Since it was dark, we turned on the spreader lights. Then he could see where the snarl had occurred, clear it, and return safely to the cockpit.
We try to practice safe behavior at all times. We never go on deck when the water is rough, as, for example when our following seas developed into waves consistently 8-10 feet high. We do not try to see what sort of stunt we can perform when blue water rushes over the bow. However, the next day, we were compelled to try some things that were pretty risky, because if we didn’t get this job done, we would have had nothing but tatters where our genoa (the large jib) used to be.
The morning of July 8 was beautiful. Our course was northeasterly, and we had a beautiful wind on the port beam, 15-20 knots, gusting to 25. The main and the staysail had carried us through the night. We wanted to take advantage of this good wind by deploying the genoa. That process takes only a few minutes, and soon it was fully spread out. Larry attached the sheet (the rope that controls the sail) to the big winch and began to crank the sail in to make it perform better. Suddenly there was a boom, and the big sail flapped free. The clew, the attachment point for the control lines, had burst. The clew is the most stressed point of the sail, and it is normal for it to experience extreme wear. We had not realized, however, the degree of wear, until it parted under stress, under way.
The engine was running as we had begun the sail deployment, and it continued to run as we considered what to do. If we had stopped the engine, we would have been adrift, out of control, and there was no telling where the boat would go. We needed to keep the engine running and the autopilot steering on a course with no charted obstructions while we pulled in the genoa and secured it. It wouldn’t be easy. This is the part that led us to what would otherwise be crazy and risky behavior.
Larry went forward first, tethered to the boat. He turned the furling reel by hand to reel in the genoa. It resisted with all its might, which is considerable, but eventually the sail was furled around the stay. However, it wasn’t going to stay there just to be nice. When Larry let go of the reel just for a minute, the sail was half unfurled before he even realized it. He grabbed it again and reeled it back.
At this point, it was my turn to tether up and go forward. The bow of the boat is encircled with strong rails firmly anchored to protect anyone who goes there. The railing structure is called the bow pulpit. As we worked there that day, I thought that maybe it is called a pulpit because of all the praying that goes on there.
Each of us tethered ourselves to that pulpit. I knelt, the right attitude for prayer, and held on to the furling reel with all my might. Larry had the hard job. He needed to secure the genoa in a way that would prevent it from unfurling and therefore from shredding itself in the wind. He used a boat hook very much as if it were a crochet hook. He tied a strong cord to the hook and held it against the furled genoa as high as he could reach. Then, very carefully, he tied a series of knots around both genoa and boathook, sliding them carefully up as high as possible, working his way down the boathook until he got to the bottom. He tied the last knot and it was done.

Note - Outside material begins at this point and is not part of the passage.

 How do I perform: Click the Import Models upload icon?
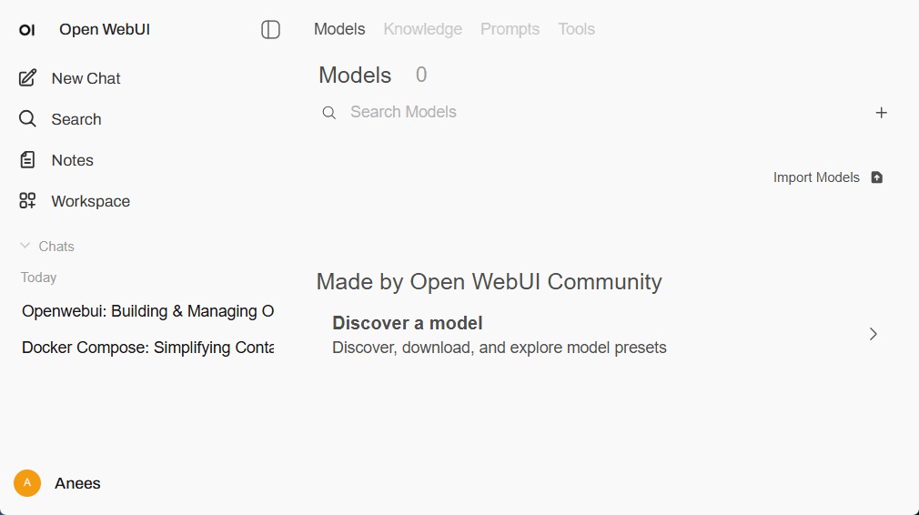pos(877,177)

The genoa was furled and locked down. It wasn’t going anywhere.
The work was not as simple as it sounds when I describe it. While Larry was doing this work, the boat continued to move forward under engine power, steered by the autopilot, climbing up waves and sliding down waves. Waves came at the boat under the power of wind, currents and we don’t know what. They seemed to come from everywhere. Sometimes they crashed against the bow with great spray. Sometimes we dived into huge troughs between waves and then climbed high up the sides of the trough. The sun was shining. The sky and the sea were blue. Waves rose and fell. Whitecaps sparkled. It was a wild ride, but it was beautiful.

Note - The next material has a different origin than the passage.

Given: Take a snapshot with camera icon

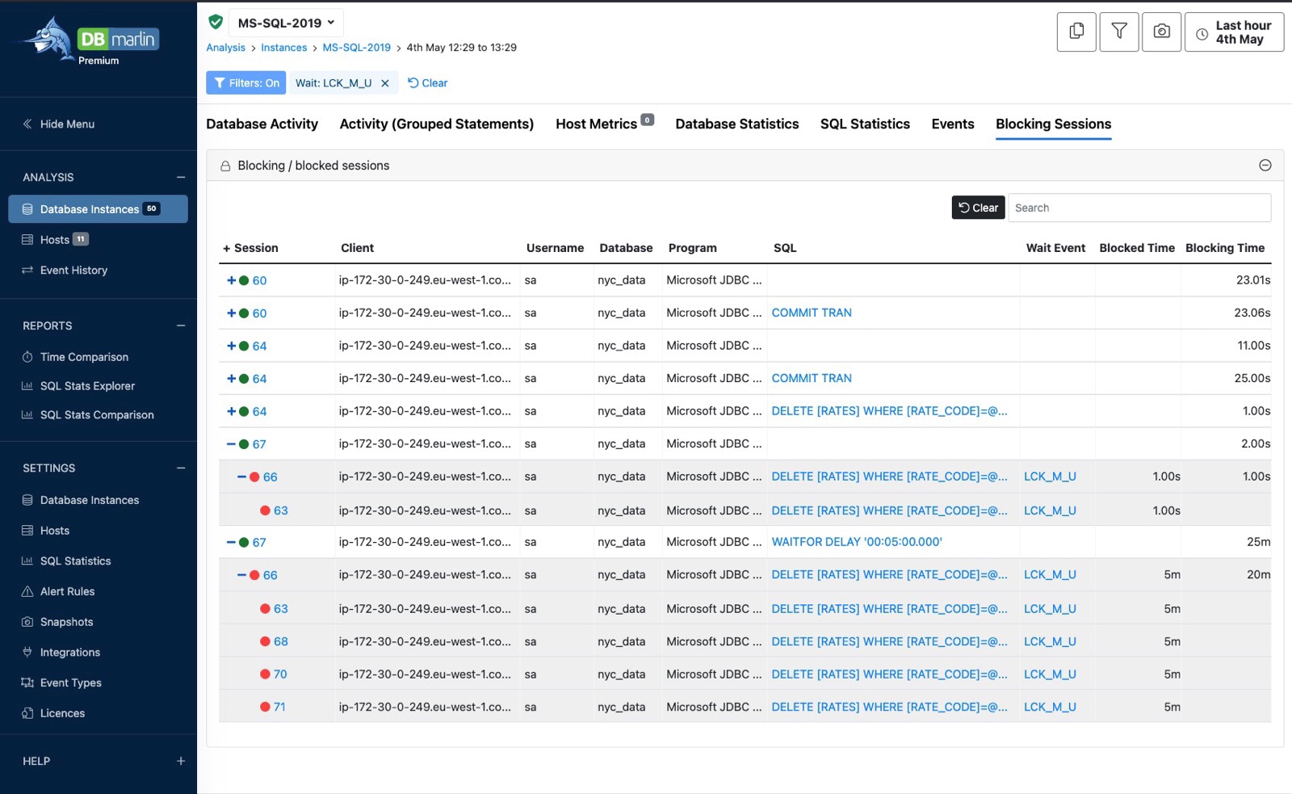Looking at the screenshot, I should coord(1161,32).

If anyone had told me to go that bow pulpit and stand there for an hour just to see what it was like, I would have told said that the whole idea was madness. I would never have gone there for entertainment. However, in this situation, I went there, because we could not afford to have our genoa shredded. We need this sail in order to sail with any power or speed. We plan to replace it, but even if a replacement were on order, it would not have made sense to let that sail self-destruct. We had to save it. So we did.
This is part of the learning that goes with our new life. We cruise, because we can’t not do it. It takes all we have to give, and it gives back 110%. You can’t outgive God. One of the pastors I knew in my childhood said that over and over, and he is right. We have responded to his leading into this life, and I have wondered often what it is we are supposed to learn or to do here. I am learning that part of the learning is about faith and commitment. We have faith in God and faith in each other. We are committed to the life we are called to, and determined to make the most of God’s provision for this life. He gave us this sail, and it is our job to make it work until God gives us another. This life is very much about showing our gratitude for what God provides and refusing to let any of it get away without serving its intended purpose. It would be unthinkable to fail to respect what God has given us in his gracious provision for this dream.
It was truly awe-inspiring to be on the bow of our boat in all that wind and wave and to be able to do what needed to be done. It makes me believe ever more firmly that God can and God will provide what we need when we need it from now until forever. Amen.
Aboard No Boundaries
July 19, 2009
When I was a child, I loved fairy tales, whether told in poetry or prose. Often when a situation developed in a bad direction, the storyteller would say things like, “Alas, poor Jack was doomed,” or “Alack, there was no hope.” That is how we feel after our attempt to repair the clew of our genoa.
The Sailrite sewing machine we purchased as part of our preparation to cruise is advertised with language suited to the Unsinkable Molly Brown. You would almost expect it to walk on water. We thought it would enable us to fix any sail problem that beset us as we cruised. We wanted to be as self-sufficient as possible, and we considered this sewing machine to be a key element in our bag of tricks.
Sadly, even Sailrite has its limitations.
When I undertook to mend the binding on the sail’s edge, my biggest challenge was simply to keep the fabric moving. Every few stitches I needed to drag that big sail forward again. Such exercise will keep you out of the gym, I can tell you. However, as far as the sewing machine was concerned, it was a trivial challenge. It stitched along merrily with never a shudder.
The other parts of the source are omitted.